NFB study shows that, although over half of small firms think they would benefit from BIM, nearly three quarters have not used it
Small and medium-sized builders are ready to embrace building information modelling (BIM) but lack the knowledge, forward planning and training to adopt it, a survey by the National Federation of Builders (NFB) has found. The survey, shared exclusively with Building, found that 57% of SME contractors believe BIM will be beneficial for their businesses.
But nearly three quarters of SME contractors (73%) have never worked on projects utilising BIM features, including 3D drawings or clash detection – compared to only 21% of large contractors with no experience of these features.
The survey also found only 10% of SMEs are planning to organise BIM training, compared to 52% of large contractors.

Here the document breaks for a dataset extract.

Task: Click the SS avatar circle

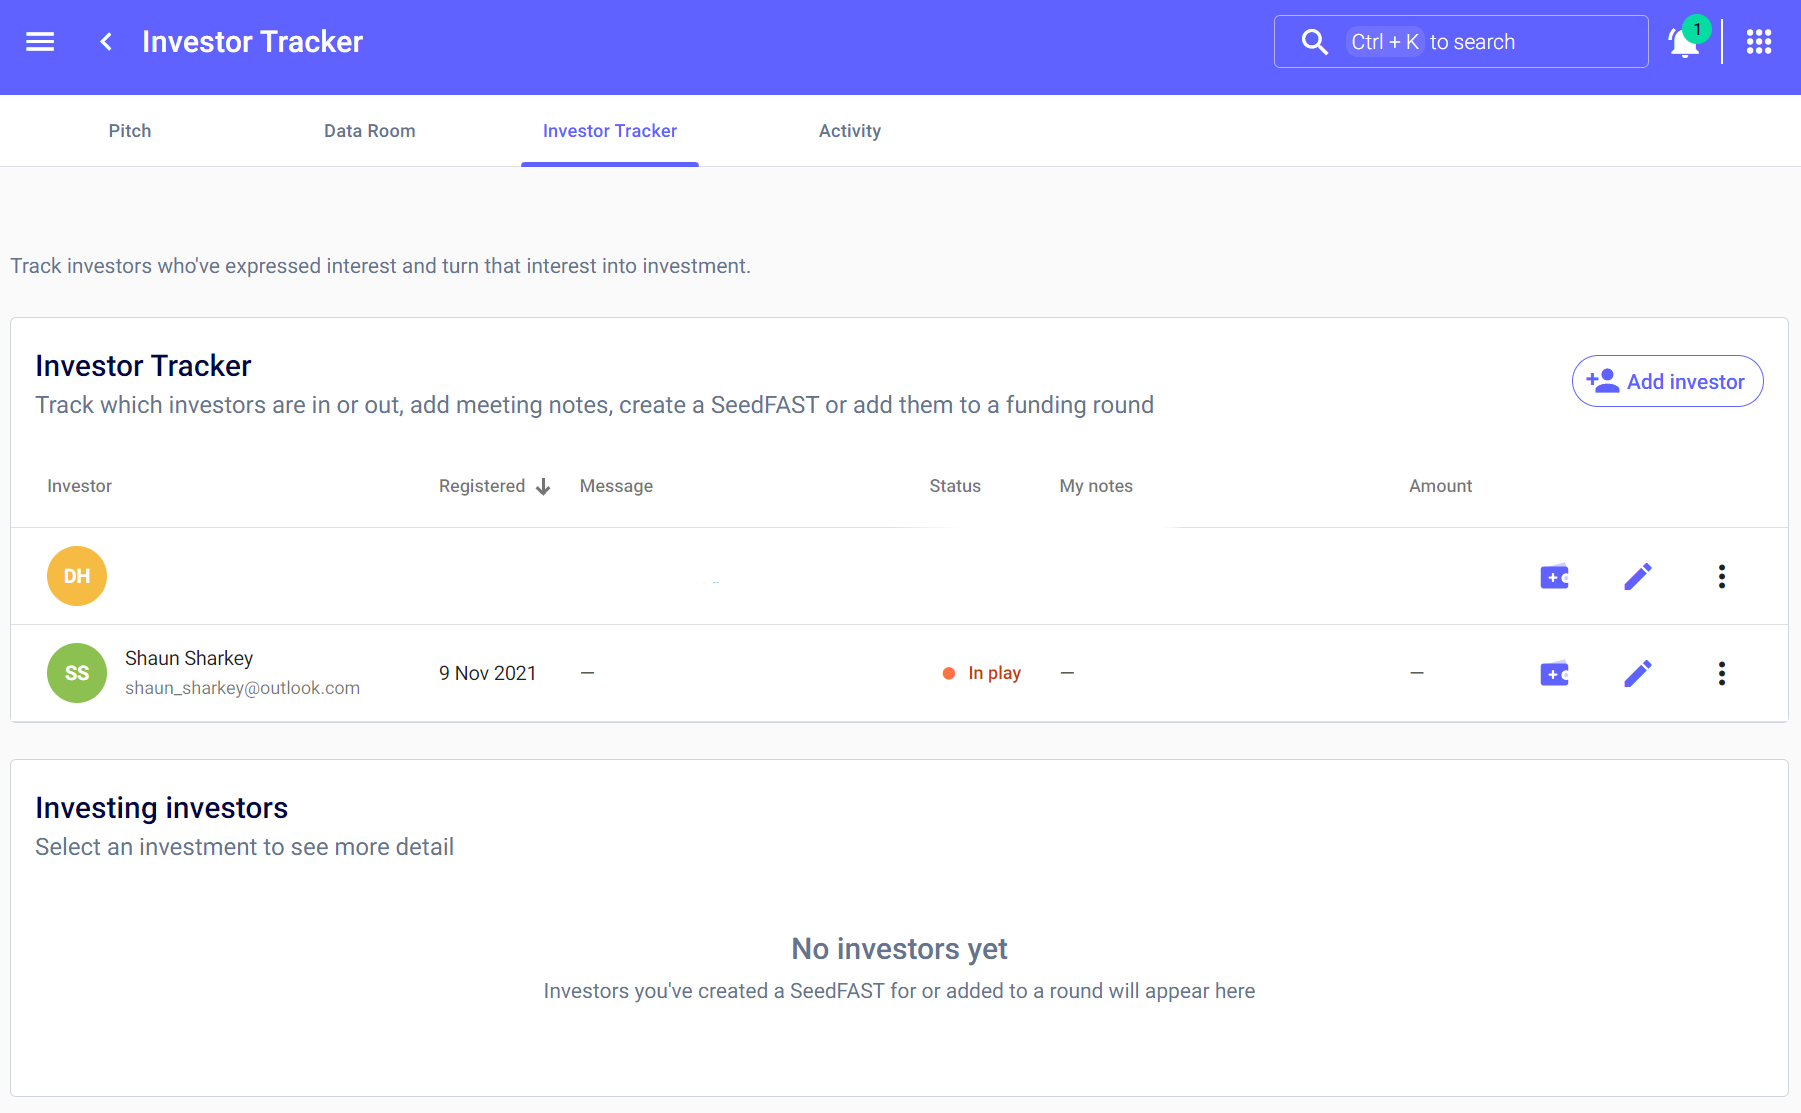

Only 2.7% of SMEs and 25% of large contractors said they understand the different levels of BIM and have actively considered their implications for their projects.
The government has mandated the use of BIM level 2 working on all centrally funded projects by 2016, and it is expected that the wider public sector will follow suit.
BIM is a process for designing a building or structure collaboratively by using one coherent system of computer models.
Qualitative responses to the survey suggest limited information, concern over the level of investment required and uncertainty around demand among local authority clients are the key barriers inhibiting BIM adoption among SME contractors.
The NFB called on the government to promote stronger communication and discussion of the business benefits for SMEs.
The NFB – which represents SME contractors – surveyed 135 contractors, of which 23 were large (over 250 employees).